Mais voilà, c'est la guerre, la peur de l'envahisseur allemand jette les foules sur les routes et dans les trains et c'est le chemin qu'emprunte Marcel avec sa femme enceinte et sa fille : "Je n'étais plus Marcel Féron, marchand d'appareils de radio dans un quartier presque neuf de Fumay, non loin de la Meuse, mais un homme parmi des millions que des forces supérieures allaient ballotter à leur gré.".

A travers ce roman, il est intéressant de voir à quel point la guerre, ou tout du moins l'exode qui en résulte, peut être un catalyseur d'émotions.
Séparé de sa femme et de sa fille, Marcel repère dans son wagon une femme qui se démarque de toutes les autres, Anna Kupfer : "Elle ne vivait pas avec les autres. Elle ne participait pas. Elle restait seule parmi les autres."
Elle l'attire, il l'attire, ce qui doit se passer arrive et à aucun moment l'un comme l'autre ne va se poser de questions.
Ils vivent le moment présent sans savoir de quoi demain sera fait, Marcel a un comportement différent de ce qui le caractérise d'ordinaire et il vit sa passion, découvre le plaisir de la chair en osant faire des choses dans des endroits auxquels il n'aurait pas songé en d'autres circonstances, j'irai même jusqu'à dire qu'il vit dans le réel une forme de fantasme.
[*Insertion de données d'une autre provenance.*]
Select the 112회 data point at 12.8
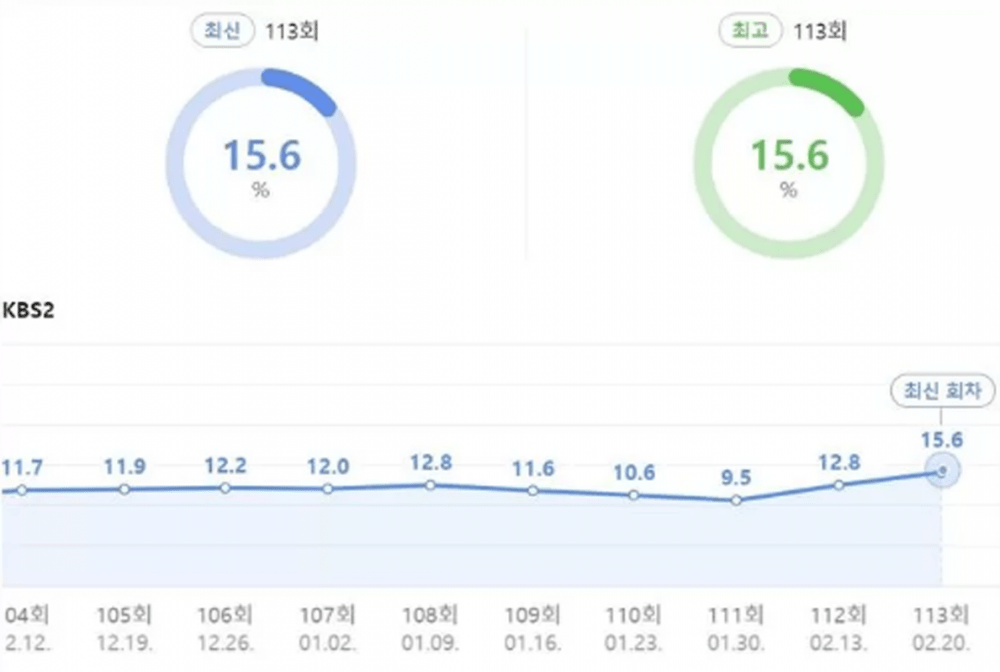Viewport: 1000px width, 672px height. point(839,485)
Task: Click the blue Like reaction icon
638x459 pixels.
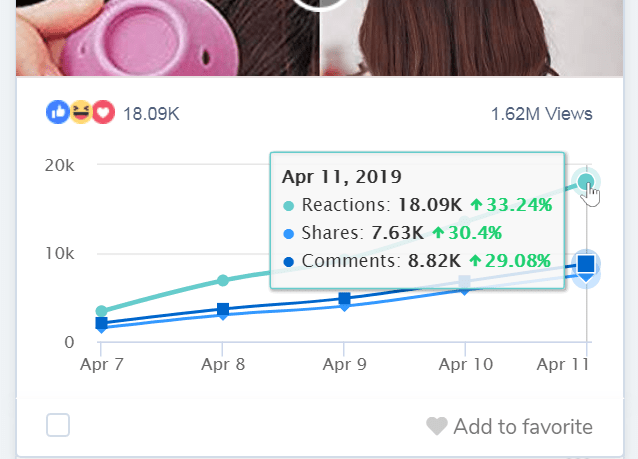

Entre Anna et Marcel, ce n'est pas une histoire d'amour classique : "L'idée de parler d'amour ne nous effleurait pas et je me demande aujourd'hui si c'était réellement de l'amour. Je veux dire de l'amour dans le sens qu'on donne généralement à ce mot car, à mes yeux, c'était beaucoup plus.", et c'est justement cela qui en fait toute sa beauté.
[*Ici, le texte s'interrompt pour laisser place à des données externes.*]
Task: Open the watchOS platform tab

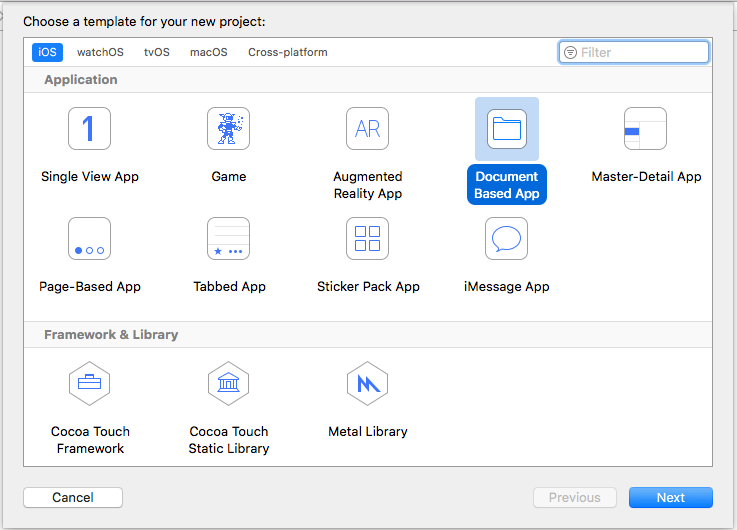Action: [100, 52]
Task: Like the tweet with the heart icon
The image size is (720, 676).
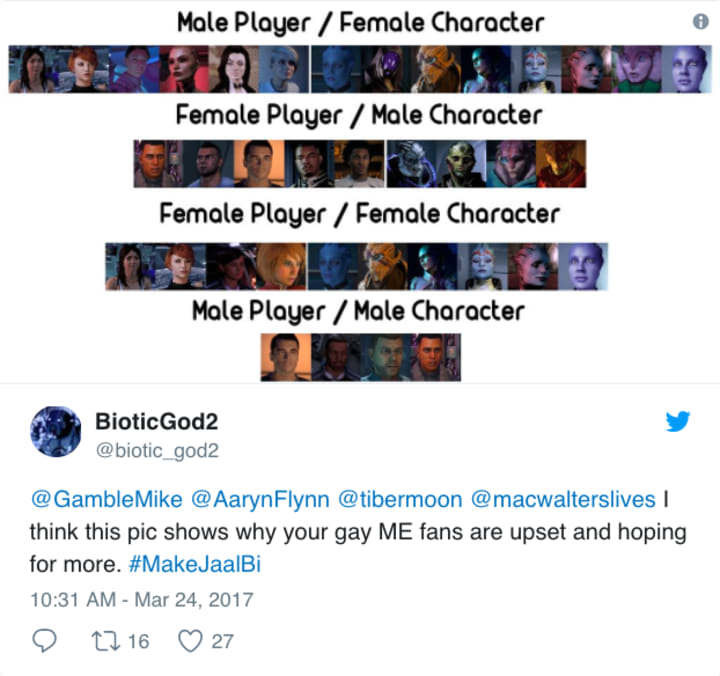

Ca et le fait que l'un comme l'autre sont lucides, cette parenthèse enchantée va finir par se refermer et chacun retournera vivre sa petite vie, chacun de son côté : "Je n'y pensais jamais, non seulement parce que je refusais d'y penser, mais parce que cela ne me venait pas à l'esprit : notre vie à deux n'avait pas de futur. Ce qui arriverait, je l'ignorais. Personne ne pouvait le prévoir. Nous vivions un entracte, hors de l'espace, et je dévorais ces journées et ces nuits avec gourmandise.".
Je trouve intéressant le traitement de cette histoire car la guerre, et plus particulièrement celle de 1939-1945, est souvent l'élément déclencheur d'une rencontre improbable entre deux êtres qui finissent par s'aimer, d'une certaine façon, et qui dans tous les cas perdent leurs inhibitions et vivent une sexualité plus épanouie.
Le traitement que fait Georges Simenon de ses personnages est finement construit, l'histoire étant narrée du point de vue exclusif de Marcel qui s'adresse à une personne dont l'identité est dévoilée à la fin.
Le personnage d'Anna n'apparaît aux yeux du lecteur que comme Marcel le perçoit.
Il n'en reste pas moins que c'est avec beaucoup d'intérêt que j'ai suivi l'évolution de cette histoire entre un homme et une femme qui commence dans un train brinquebalé dans une France qui ne sait plus trop où elle va.
De Georges Simenon, je connaissais de nom les Maigret mais je n'avais pas encore eu l'occasion de lire un livre de lui.
Je suis contente d'avoir commencé ma découverte de cet auteur avec ce roman, j'ai pu apprécier son style à la fois fluide et maîtrisé qui dévide petit à petit une histoire riche en rebondissement jusqu'à la dernière phrase.
Au-delà de l'histoire et du contexte, j'ai énormément apprécié le travail de l'auteur sur son personnage principal et également narrateur.
Il se dégage de l'écriture de Georges Simenon une atmosphère qui scotche sur place. C'est bien simple, j'ai lu ce livre d'une seule traite tant j'étais prise par le déroulement et l'enchaînement des événements.

"Le train" est un très beau roman de Georges Simenon qui traite de l'Exode de 1940 sous un angle différent de celui habituellement pratiqué, une histoire qui captive du début à la fin.
Désormais, il ne me reste plus qu'à voir l'adaptation cinématographique qu'en a fait Pierre Granier-Deferre avec Jean-Louis Trintignant dans le rôle masculin principal et Romy Schneider dans celui d'Anna.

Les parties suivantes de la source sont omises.